Text extract:
So sorry if I dont believe that you were actually looking for a good home for this horse.


----------



## neelie OAP (5 June 2013)

Jump Racing Rocks said:



			I know..... I live and work in Newmarket! And I have ex racers myself.
		
Click to expand...

Yes I agree these horses have surely won enough in their time to have a well earned happy retirement, I have one, she is the most beautiful kind creature and will never ever be for sale again, these horses have earned a decent retirement not sent to sales, and out of sight out of mind, I just hope this poor horse finds a forever home.


----------



## Ken slack (5 June 2013)

Coffey the two ladies who saw him entered in the sale ,are top class ,


----------



## Ken slack (5 June 2013)

Justabob,would you like to speak to me,send me a message and I will return with my mobile number


----------



## Ken slack (5 June 2013)

Amy may,the two ladies who rang this morning saw the horse advertised in the sale,one of the ladies already has a horse from darley,these are exactly the sorts of homes we try and secure,,both ladies made offers on the horse above or matching what we are receiving from darley,,,but once darley phoned I felt they must have first refusal,,,do you truly believe all horses sold at Doncaster or ascot or were ever end up in a happy place??we have been able to pick who our horses go too,or at the very least give them a chance,


----------



## justabob (5 June 2013)

Ken slack said:



			Justabob,would you like to speak to me,send me a message and I will return with my mobile number
		
Click to expand...

I have PMd you.


----------



## Ken slack (5 June 2013)

No sent ,I think,,,please call


----------



## Elf On A Shelf (5 June 2013)

Why are Darley BUYING a horse to reschool and rehome when they have more than enough yokes being kicked out of their racing opperation each year? Sorry for my skepticism.


----------



## Amymay (5 June 2013)

No, of course those sold through Ascot or Doncaster don't all end up in 'happy places'. But at least there's more of a chance for them than going through Kirby - especially the week before Abppleby.

I couldn't be happier that Scriptwriter is off to Darley, and I wish him the happiest of retirements. 

It's just a shame it took a rather brief social media 'campaign' for that to happen.


----------



## Ken slack (5 June 2013)

Amy,he was going to a good home without all this fuss,


----------



## Amymay (5 June 2013)

Ah, well that's good news. Darley were obviously on board before entering him in the sale then.....


----------



## meandmyself (5 June 2013)

Ken slack said:



			Amy,he was going to a good home without all this fuss,
		
Click to expand...

Maybe I'm missing something here... why enter him in the sale if he already had a good home lined up?


----------



## Alec Swan (5 June 2013)

HHOers,  give the man a little room.  I'm not defending him,  in anyway,  and when reading the opening post,  as everyone else,  I honestly thought that a good servant deserved a better end than what appeared to be abandonment.  

When we hear of such sad tales as this,  climbing up on high horses,  and lecturing the owners isn't the way for progress to be made.  To Ken's credit he's bothered to open up a place on here,  and however clumsy he may have been he's offered explanations.  

The bottom line is that no matter how sad this tale is,  Scriptwriter is Ken's property and it's for him to decide the horse's end.  Suggestions and offers of help would make for a more acceptable resolve,  than criticism from behind a screen.

Entries supplied:

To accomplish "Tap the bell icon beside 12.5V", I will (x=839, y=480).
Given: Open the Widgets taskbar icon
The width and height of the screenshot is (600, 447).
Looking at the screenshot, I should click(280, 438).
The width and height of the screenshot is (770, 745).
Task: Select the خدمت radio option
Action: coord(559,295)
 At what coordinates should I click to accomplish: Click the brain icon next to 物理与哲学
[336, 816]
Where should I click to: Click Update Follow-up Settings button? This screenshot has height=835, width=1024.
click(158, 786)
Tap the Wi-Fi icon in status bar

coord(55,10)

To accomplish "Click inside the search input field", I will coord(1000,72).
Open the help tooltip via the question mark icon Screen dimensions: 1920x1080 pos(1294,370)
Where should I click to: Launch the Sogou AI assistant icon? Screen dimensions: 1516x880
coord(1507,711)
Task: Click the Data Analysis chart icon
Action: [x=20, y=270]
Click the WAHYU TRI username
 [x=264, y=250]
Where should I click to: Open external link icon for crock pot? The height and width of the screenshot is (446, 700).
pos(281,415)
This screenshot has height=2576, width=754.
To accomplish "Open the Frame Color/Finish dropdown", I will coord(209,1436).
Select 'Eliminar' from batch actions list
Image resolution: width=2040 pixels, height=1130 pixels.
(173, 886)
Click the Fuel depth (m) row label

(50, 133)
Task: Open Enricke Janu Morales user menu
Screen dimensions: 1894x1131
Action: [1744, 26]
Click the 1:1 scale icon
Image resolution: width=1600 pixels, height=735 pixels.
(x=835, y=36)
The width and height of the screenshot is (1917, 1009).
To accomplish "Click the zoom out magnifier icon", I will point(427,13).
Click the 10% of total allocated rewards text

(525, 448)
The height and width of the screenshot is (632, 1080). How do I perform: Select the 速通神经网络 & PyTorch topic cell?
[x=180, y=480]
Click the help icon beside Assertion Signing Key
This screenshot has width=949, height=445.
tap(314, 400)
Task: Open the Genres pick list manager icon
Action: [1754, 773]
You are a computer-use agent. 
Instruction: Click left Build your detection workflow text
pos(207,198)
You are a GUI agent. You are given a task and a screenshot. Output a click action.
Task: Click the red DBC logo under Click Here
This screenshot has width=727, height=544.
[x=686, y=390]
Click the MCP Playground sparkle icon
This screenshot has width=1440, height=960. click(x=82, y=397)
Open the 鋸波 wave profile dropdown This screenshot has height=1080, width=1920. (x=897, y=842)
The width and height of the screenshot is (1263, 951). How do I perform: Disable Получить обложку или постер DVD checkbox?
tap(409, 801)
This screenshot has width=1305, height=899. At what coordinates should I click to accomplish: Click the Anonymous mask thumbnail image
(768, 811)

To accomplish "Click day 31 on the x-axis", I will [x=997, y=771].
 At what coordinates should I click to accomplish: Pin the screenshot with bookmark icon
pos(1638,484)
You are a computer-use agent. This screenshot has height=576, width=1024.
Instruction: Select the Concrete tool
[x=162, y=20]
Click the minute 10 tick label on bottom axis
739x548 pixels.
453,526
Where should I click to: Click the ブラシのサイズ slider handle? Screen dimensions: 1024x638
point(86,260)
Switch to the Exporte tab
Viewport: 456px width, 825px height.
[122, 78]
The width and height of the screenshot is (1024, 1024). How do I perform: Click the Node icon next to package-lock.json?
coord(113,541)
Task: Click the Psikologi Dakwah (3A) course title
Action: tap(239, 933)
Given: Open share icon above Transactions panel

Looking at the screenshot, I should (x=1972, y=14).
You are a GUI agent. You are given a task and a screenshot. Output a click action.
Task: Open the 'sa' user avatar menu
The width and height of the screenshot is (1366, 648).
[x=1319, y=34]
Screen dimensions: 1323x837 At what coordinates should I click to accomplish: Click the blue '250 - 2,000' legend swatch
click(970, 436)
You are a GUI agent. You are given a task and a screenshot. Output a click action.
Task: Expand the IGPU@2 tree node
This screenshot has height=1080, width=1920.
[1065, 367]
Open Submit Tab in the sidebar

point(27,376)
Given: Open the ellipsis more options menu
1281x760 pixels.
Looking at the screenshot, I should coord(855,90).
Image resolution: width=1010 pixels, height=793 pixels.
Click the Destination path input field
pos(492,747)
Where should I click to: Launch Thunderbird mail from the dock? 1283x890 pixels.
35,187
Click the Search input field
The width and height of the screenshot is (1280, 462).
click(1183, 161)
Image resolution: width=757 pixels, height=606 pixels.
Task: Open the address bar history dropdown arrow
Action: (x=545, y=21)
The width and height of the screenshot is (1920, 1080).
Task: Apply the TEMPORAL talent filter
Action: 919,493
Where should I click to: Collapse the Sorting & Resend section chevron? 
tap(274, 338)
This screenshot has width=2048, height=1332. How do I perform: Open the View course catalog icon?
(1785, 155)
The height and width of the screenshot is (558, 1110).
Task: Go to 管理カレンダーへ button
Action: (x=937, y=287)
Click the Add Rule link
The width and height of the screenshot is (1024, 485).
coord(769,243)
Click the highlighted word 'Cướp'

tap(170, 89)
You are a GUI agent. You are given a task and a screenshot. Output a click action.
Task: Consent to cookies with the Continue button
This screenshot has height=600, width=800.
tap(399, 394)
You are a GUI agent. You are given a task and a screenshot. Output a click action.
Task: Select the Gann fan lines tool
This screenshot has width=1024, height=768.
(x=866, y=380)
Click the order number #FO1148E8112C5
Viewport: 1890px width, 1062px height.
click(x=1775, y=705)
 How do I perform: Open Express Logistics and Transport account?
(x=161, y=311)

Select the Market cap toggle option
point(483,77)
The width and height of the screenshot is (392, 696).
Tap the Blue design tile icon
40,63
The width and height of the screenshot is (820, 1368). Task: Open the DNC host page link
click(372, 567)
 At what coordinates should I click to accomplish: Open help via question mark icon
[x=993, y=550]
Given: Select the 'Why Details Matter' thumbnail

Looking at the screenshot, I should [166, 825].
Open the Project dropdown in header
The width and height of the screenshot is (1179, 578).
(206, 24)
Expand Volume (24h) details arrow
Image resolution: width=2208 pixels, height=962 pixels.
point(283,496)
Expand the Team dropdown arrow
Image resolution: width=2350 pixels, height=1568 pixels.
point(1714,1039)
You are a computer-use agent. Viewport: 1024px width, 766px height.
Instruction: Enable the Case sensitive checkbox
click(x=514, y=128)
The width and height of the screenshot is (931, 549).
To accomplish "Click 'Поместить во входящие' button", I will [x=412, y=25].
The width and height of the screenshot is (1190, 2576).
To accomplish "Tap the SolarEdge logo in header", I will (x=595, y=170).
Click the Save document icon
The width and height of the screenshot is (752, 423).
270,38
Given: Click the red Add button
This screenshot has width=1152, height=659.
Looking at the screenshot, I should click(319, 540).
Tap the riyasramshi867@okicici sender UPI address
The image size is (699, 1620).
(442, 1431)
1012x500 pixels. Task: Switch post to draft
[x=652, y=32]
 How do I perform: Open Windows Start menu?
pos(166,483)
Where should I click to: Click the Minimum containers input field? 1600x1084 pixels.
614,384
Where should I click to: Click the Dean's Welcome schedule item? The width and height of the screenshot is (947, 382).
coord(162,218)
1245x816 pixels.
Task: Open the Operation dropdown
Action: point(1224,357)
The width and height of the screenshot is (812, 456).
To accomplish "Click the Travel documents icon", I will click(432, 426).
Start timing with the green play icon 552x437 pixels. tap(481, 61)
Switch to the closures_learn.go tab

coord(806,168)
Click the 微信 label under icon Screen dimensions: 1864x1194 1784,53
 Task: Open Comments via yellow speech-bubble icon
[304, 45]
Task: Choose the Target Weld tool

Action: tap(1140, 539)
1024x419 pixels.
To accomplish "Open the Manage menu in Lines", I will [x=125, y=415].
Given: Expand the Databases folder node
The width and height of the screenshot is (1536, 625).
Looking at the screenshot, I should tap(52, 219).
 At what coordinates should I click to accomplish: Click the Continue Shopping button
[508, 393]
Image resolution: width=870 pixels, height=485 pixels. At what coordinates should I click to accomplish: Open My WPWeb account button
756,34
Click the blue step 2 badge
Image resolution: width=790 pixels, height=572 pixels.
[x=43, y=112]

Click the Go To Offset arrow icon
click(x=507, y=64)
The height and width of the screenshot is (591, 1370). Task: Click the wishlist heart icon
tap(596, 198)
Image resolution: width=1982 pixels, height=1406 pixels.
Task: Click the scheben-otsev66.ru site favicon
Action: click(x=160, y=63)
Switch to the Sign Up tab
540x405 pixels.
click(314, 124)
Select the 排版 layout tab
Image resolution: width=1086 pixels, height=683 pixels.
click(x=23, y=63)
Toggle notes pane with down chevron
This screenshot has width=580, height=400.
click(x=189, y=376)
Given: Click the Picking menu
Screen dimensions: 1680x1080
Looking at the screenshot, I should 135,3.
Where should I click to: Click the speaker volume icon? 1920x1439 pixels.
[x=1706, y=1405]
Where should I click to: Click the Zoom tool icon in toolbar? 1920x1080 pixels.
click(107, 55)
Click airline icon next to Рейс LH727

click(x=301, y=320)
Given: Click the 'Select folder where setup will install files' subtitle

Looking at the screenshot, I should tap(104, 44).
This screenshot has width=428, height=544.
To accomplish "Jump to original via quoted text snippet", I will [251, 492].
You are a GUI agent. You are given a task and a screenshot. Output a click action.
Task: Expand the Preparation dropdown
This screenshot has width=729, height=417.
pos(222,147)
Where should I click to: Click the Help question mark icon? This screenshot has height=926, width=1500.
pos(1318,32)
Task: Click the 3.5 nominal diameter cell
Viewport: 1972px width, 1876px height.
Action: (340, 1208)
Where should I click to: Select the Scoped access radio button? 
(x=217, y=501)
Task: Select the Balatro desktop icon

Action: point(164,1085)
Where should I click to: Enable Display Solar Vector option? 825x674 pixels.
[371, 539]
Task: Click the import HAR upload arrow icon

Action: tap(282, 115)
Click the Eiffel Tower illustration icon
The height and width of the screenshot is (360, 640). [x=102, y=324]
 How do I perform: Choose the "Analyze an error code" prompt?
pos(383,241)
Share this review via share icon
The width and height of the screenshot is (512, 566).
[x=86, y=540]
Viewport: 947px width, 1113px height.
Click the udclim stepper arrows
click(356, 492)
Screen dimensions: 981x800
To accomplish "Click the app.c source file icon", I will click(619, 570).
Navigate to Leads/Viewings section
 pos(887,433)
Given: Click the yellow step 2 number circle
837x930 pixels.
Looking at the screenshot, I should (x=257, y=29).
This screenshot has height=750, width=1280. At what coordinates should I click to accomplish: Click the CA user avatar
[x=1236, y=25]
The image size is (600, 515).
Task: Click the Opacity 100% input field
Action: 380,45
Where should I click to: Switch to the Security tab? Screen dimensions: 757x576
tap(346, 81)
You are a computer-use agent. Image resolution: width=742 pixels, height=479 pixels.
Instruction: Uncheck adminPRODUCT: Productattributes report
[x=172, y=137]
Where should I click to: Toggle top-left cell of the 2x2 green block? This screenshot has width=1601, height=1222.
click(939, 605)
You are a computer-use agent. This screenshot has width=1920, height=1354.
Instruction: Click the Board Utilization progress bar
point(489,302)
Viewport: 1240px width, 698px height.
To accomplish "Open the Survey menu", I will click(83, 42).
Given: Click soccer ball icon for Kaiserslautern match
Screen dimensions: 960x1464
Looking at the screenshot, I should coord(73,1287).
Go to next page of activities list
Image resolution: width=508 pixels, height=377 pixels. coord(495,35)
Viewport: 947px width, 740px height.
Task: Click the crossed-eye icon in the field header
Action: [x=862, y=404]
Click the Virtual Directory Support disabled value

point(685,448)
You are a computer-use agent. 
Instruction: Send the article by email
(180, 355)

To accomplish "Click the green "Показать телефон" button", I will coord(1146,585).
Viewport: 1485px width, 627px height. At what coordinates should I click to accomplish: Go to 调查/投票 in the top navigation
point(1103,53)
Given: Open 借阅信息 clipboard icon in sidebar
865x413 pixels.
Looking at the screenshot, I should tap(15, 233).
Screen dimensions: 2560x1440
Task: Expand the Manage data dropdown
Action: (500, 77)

Instructions:
a – According to the forum thread, where is Scriptwriter going?
b – Repeat everything in the forum thread from "Maybe I'm missing" down to "he's offered explanations.".

Solved tasks:
a – Scriptwriter is going to Darley.

b –
Maybe I'm missing something here... why enter him in the sale if he already had a good home lined up?


----------



## Alec Swan (5 June 2013)

HHOers,  give the man a little room.  I'm not defending him,  in anyway,  and when reading the opening post,  as everyone else,  I honestly thought that a good servant deserved a better end than what appeared to be abandonment.  

When we hear of such sad tales as this,  climbing up on high horses,  and lecturing the owners isn't the way for progress to be made.  To Ken's credit he's bothered to open up a place on here,  and however clumsy he may have been he's offered explanations.